The only thing holding me together it seemed was my camera. It has captured so many peoples life's, so many smiles and smirks. This morning my thoughts had clustered in my brain making me unable to think. As each good thought I had was coupled with a bad one, as I fell into a pit of my darkest desires and a darkness that had taken over my brain, the only thing that pulled me back to reality was that camera. The camera and its thoughts of the good times brought me back.
It took all of my might to fight the darkness latching onto my brain, but I fight, not only for my sanity but also to protect those around. I am like a star, from far away the look nice, beautiful and good even, but up close they are just a dead black hole destroying the ones closet to it. At that moment I had to get out of my house. I had to escape if only for a while. That is when I ended up in my moms old, beat up, mini van. Thinking about my family that had once used that van for everything.
I inspect my eyes in the rear-view mirror. Dark eyes, black hair. I blend in. I have the average height, average build. The same haircut every other guy in the US has. I even have a everyday name. Andrew. Looking at me you would have no idea the darkness that had been haunting me lately. Maybe it was good my siblings were both in college, they don't have to see me like this.

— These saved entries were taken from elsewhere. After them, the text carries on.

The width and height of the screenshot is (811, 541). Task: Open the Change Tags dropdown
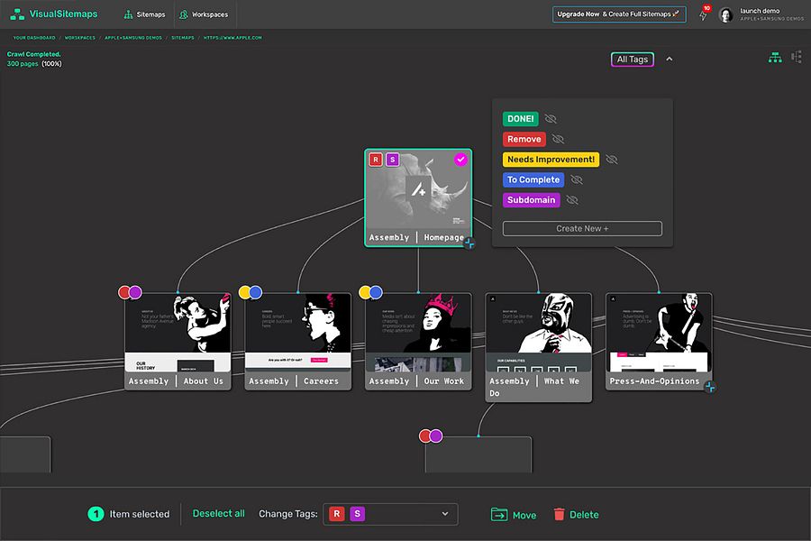(444, 514)
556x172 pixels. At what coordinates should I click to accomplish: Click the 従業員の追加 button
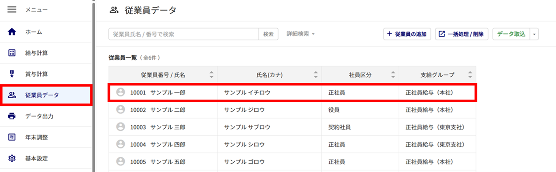click(407, 34)
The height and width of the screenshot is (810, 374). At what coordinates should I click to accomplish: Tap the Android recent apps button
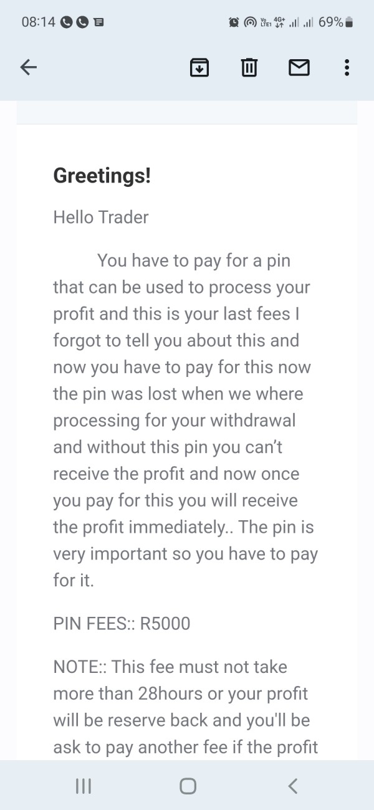pos(83,786)
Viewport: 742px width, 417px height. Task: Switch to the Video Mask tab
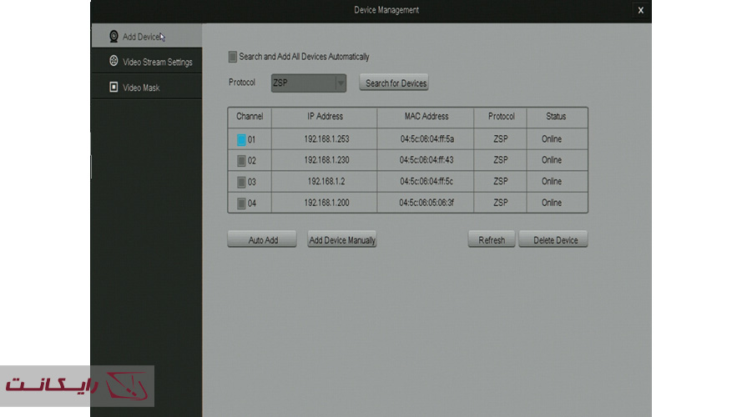tap(141, 88)
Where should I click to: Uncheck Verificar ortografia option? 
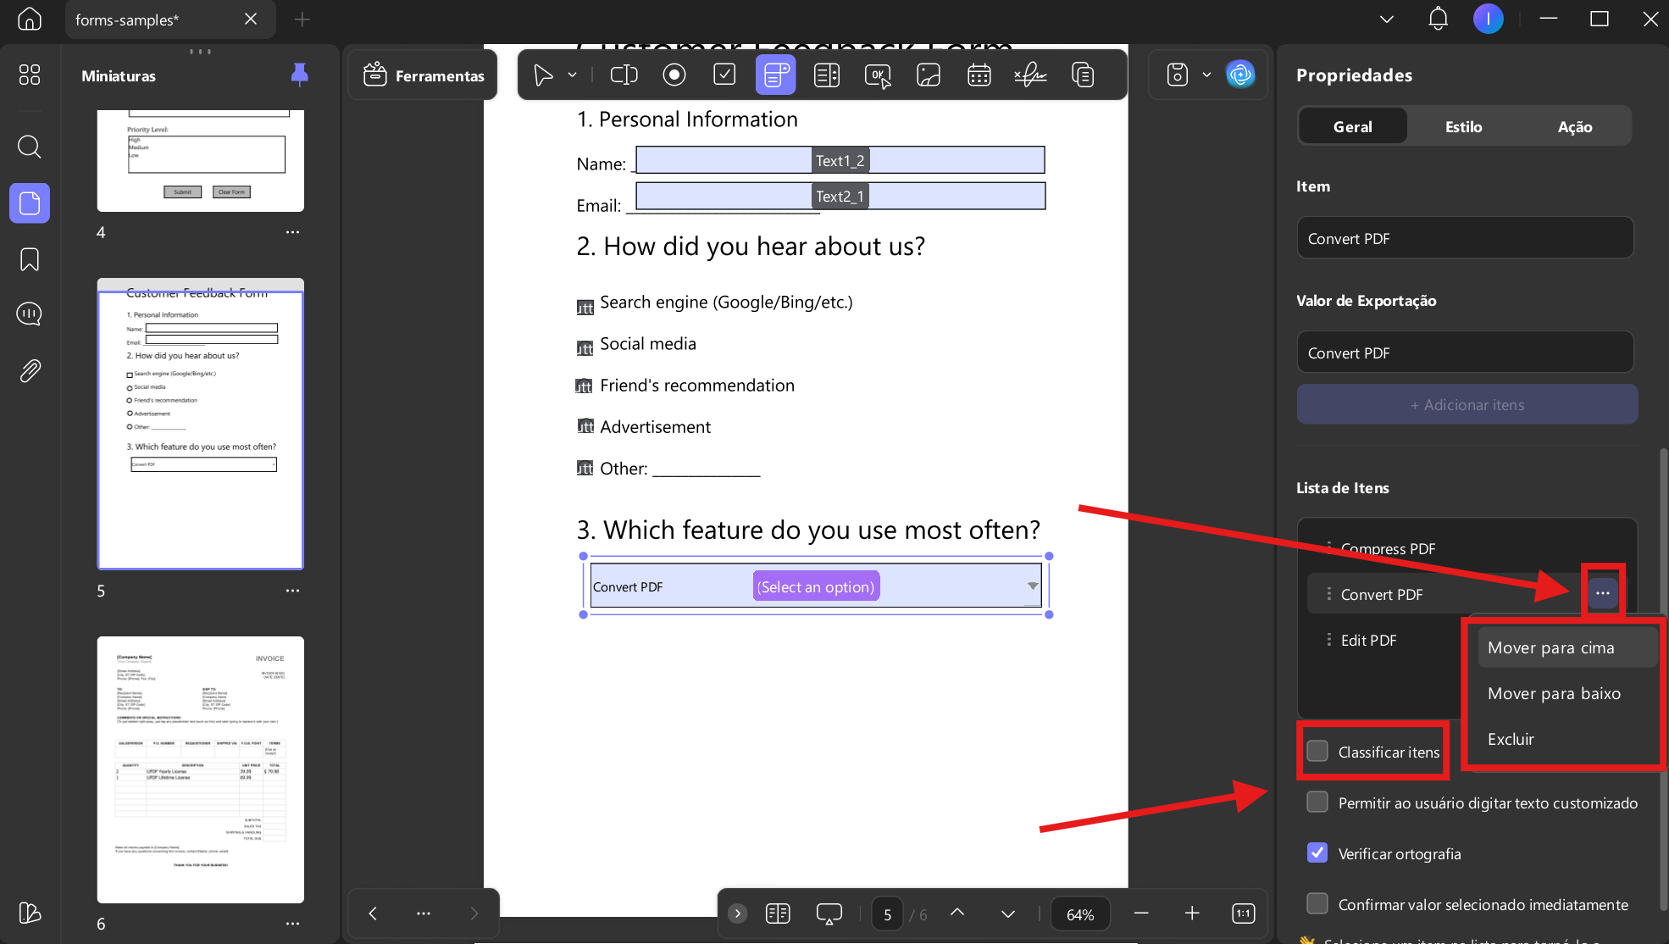pos(1317,852)
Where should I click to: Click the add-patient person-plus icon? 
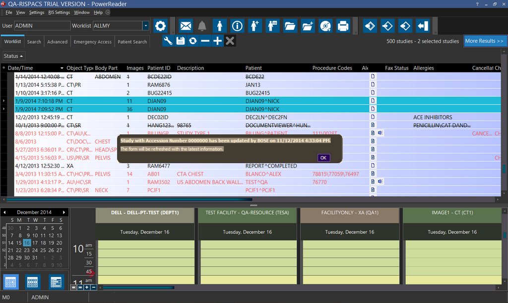point(254,26)
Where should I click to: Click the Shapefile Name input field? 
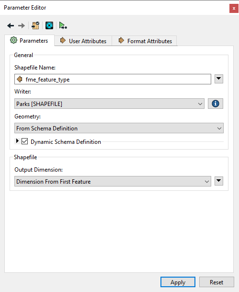(x=113, y=79)
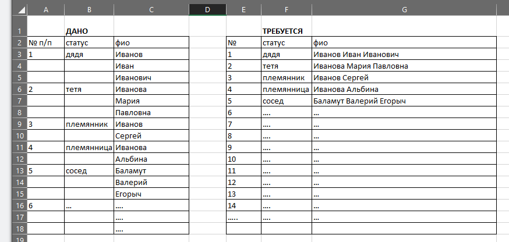Image resolution: width=509 pixels, height=242 pixels.
Task: Select column D header
Action: pos(207,10)
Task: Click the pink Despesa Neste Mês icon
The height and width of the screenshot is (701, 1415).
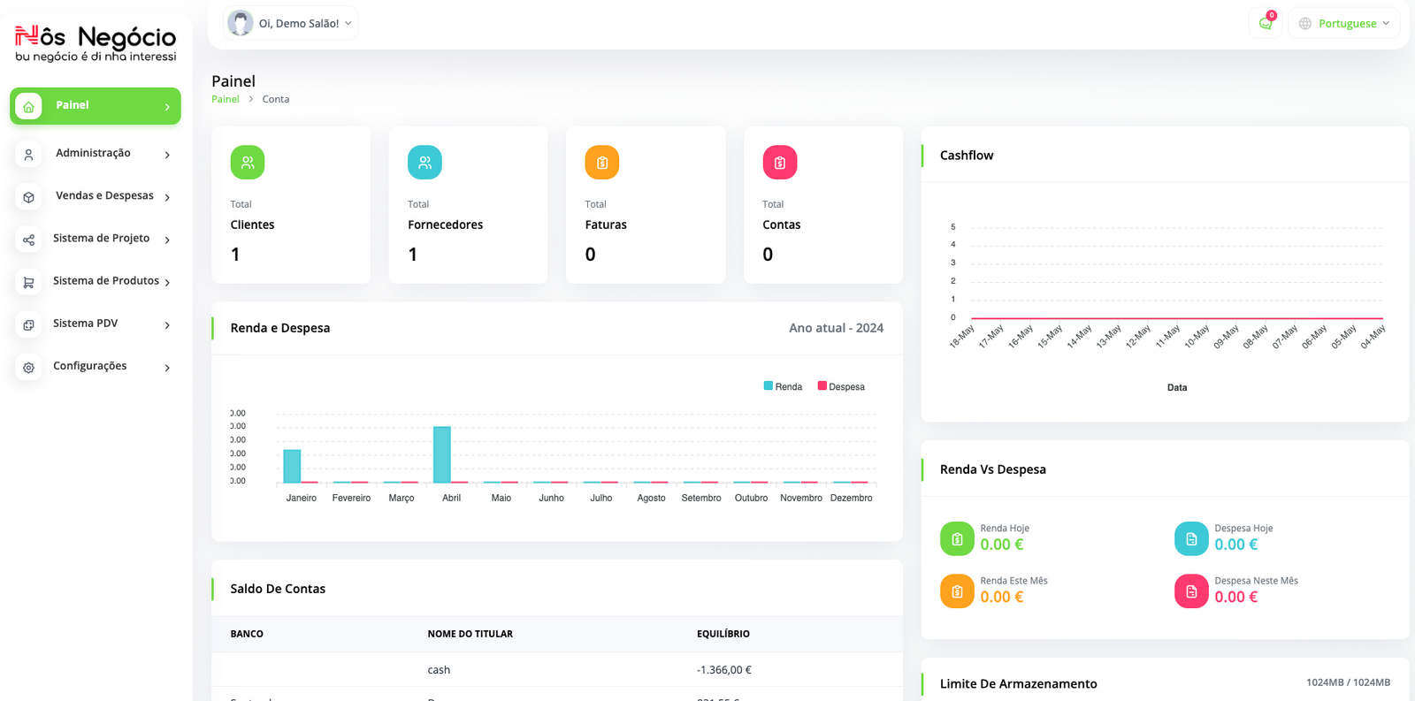Action: coord(1191,591)
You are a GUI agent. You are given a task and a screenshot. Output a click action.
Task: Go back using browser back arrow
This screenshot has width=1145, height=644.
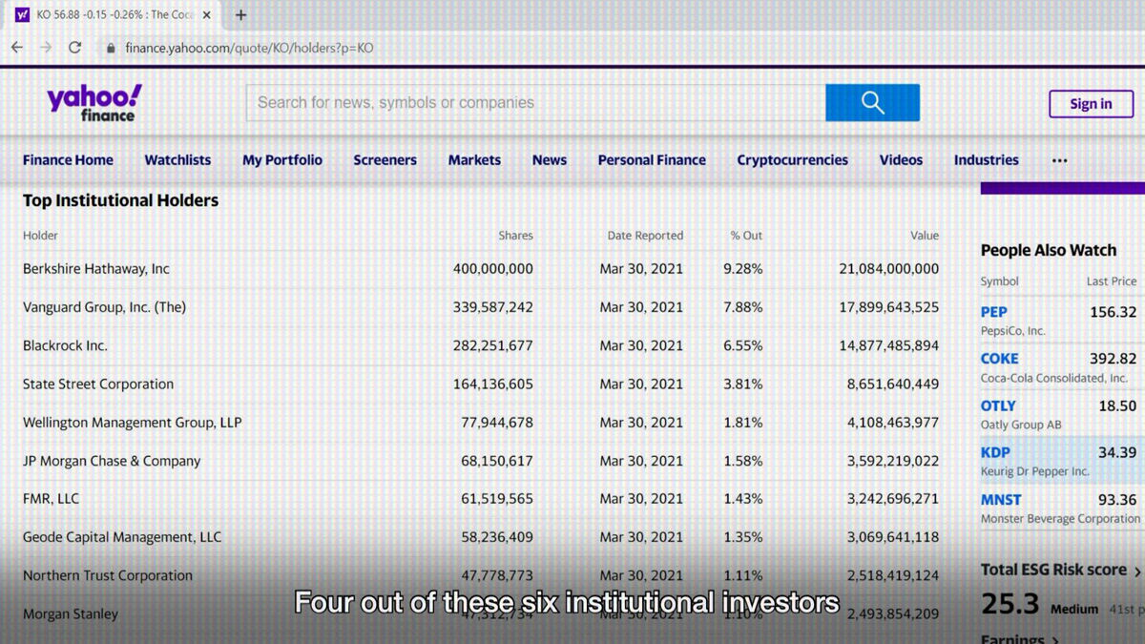click(x=17, y=48)
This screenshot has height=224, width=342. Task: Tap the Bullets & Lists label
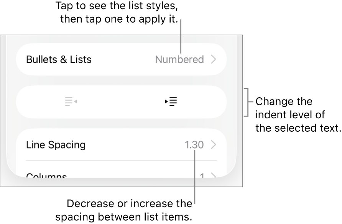pos(58,59)
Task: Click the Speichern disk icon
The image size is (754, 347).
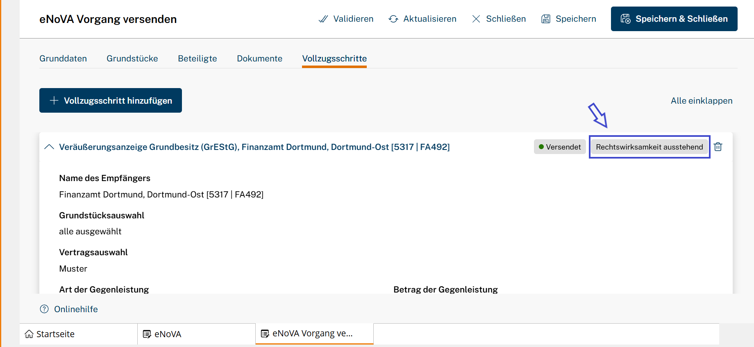Action: click(546, 19)
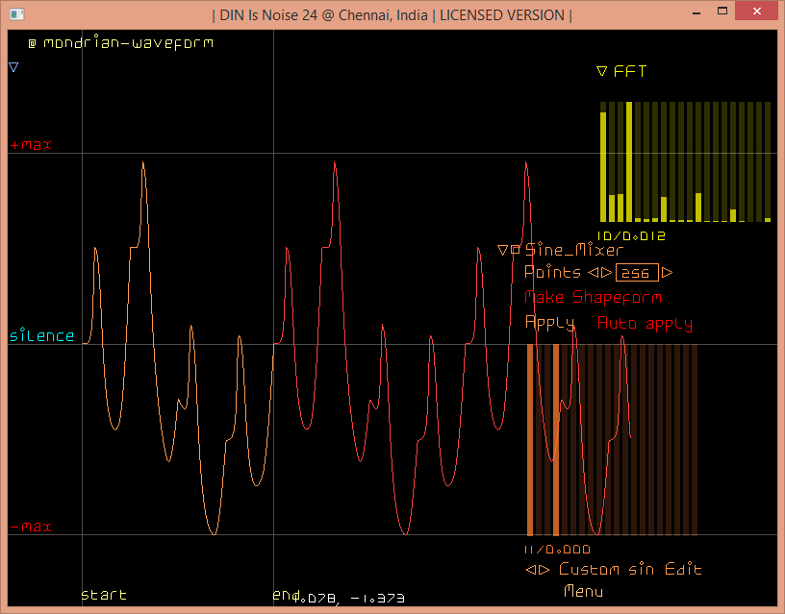
Task: Click the @ symbol before mondrian-waveform
Action: pos(32,43)
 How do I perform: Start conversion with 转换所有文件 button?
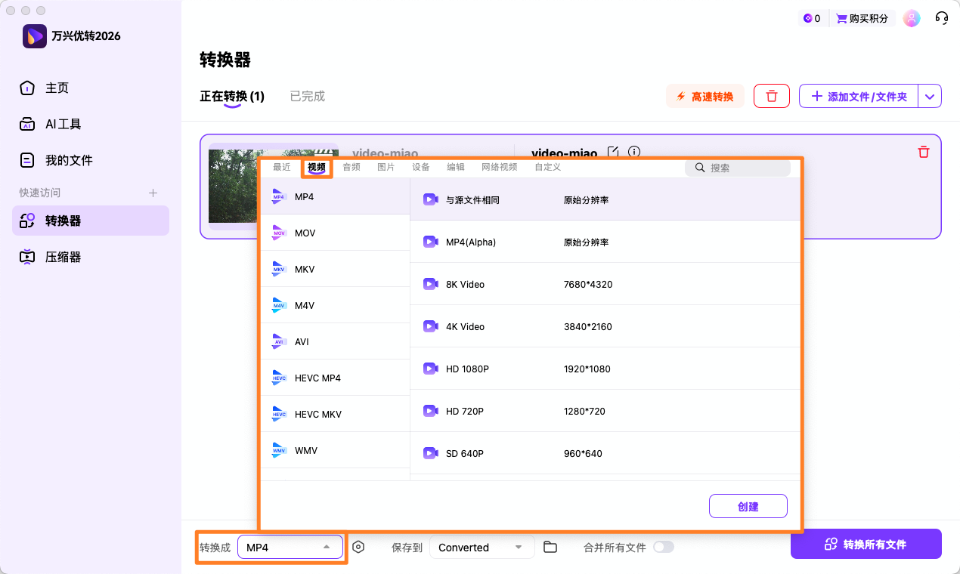pyautogui.click(x=866, y=543)
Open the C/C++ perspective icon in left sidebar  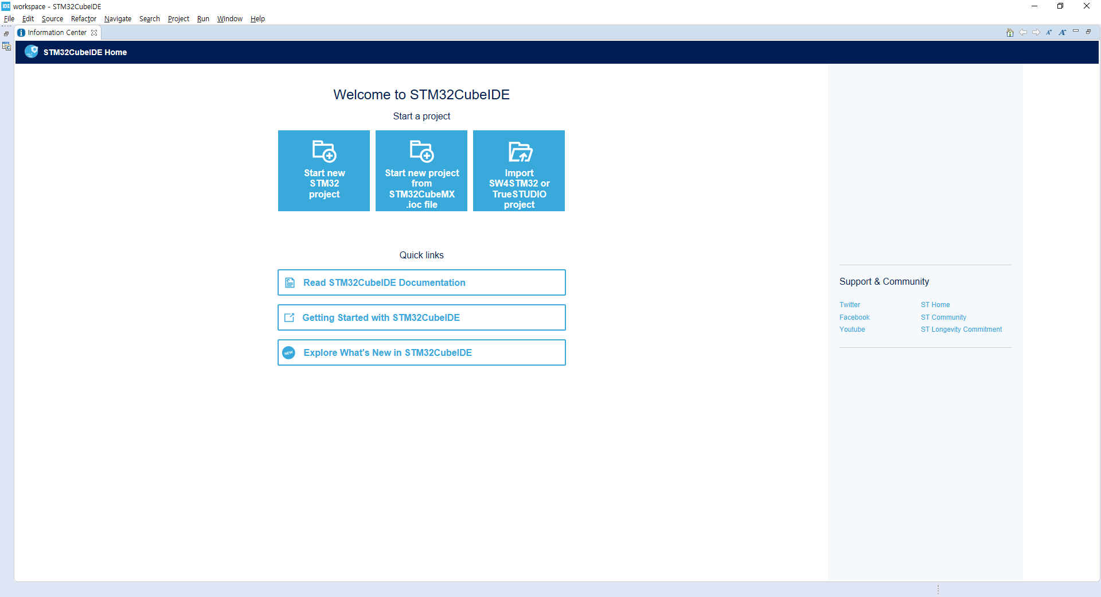7,46
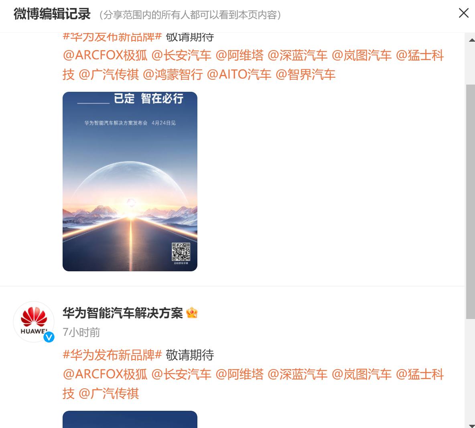The height and width of the screenshot is (428, 475).
Task: Click the QR code on poster
Action: click(x=181, y=252)
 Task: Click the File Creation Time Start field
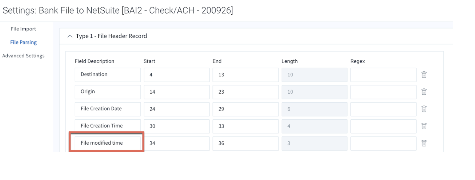point(177,126)
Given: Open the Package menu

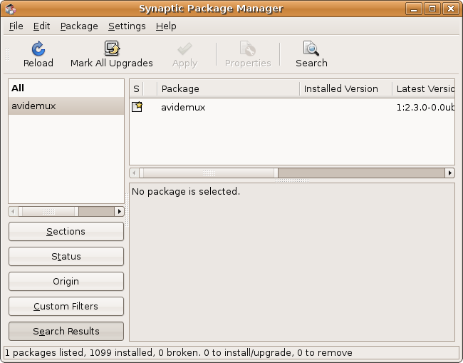Looking at the screenshot, I should [79, 26].
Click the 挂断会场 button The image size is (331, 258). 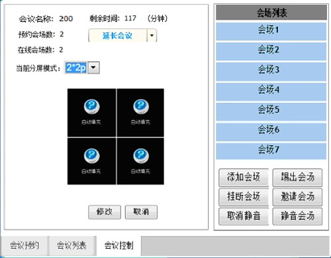tap(244, 197)
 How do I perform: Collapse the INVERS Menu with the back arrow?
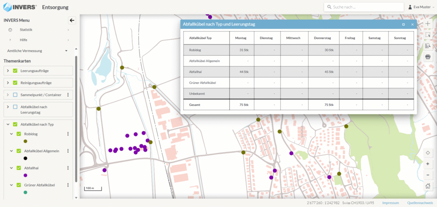72,20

Finally I reach it. My second home. This is the place I can possibly piece my brain back together. As I open the door I feel a rush of winter air. I trudge through the snow. The sun is sparkling through the clouds. I have escaped, if only for a bit. I near the swaying barn and reach for my camera ready to save this image forever. The touch worn texture of the barn. The wood is light, bleached from the sun. No longer the chestnut brown it once was. The wind is quick and whistles through the old barn. The snow covered pines behind the barn seem to dance in the wind. This was my grandparents barn. I came here as a child all the time. It's abandoned now, still it is the only place, now, I feel as though I have almost a clear mind
I slide the door open just a crack so I can squeeze myself inside. As I close the door and look around I notice something different, something strange. Someone has been here. The stool that always stands near the door is pushed close to the loft, the hay is disrupted and there is a leftover smell of lavender perfume. I feel the monster inside me once again. I want to run, scream and yell. I feel like I can't control it. I am all anger nothing else. I take a breath. The barn surrounding me really hasn't changed very much. Hay lies in every corner. Old barn tools lie about telling of the days this place was full of life. Wind comes blowing through the cracks in the wood. I close my eyes and let the cold wind stings my face. I start to forget the trace of the intruder.
I focus on each bar as I crawl up the ladder. The loft is the best spot in the barn. There is more hay, more crevasse to hide in and snuggle into. I have a stash of blankets and books in one small hideaway. This is in the back corner of the loft. It is almost closed off to the rest of the barn, with three walls surrounding it. I had brought a small heater to warm my hideaway up. I cozy into it, forgetting all about the intruder and slowly falling asleep.
I jolt awake to the sound of a squeaking door rolling open. For a second I feel the anger again, this is my space. Nobody else should be here! I almost bolt down to get whoever is “visiting” out, but they are climbing up here too. Then her face comes into view, my anger almost gives me enough to come out of my hiding space and confront her. Then I notice it, her face. It looks defeated. Her dark brown eyes are stained red from tears, her pitch black hair unbrushed. Her eyes are sunken into her skull and surrounded by a dark shadow. She also looks determined: she is here for a purpose, but what purpose? I notice the rope she starts to tie. I just watch I realize of course she is here for a purpose. This is where she wants her last breath to be.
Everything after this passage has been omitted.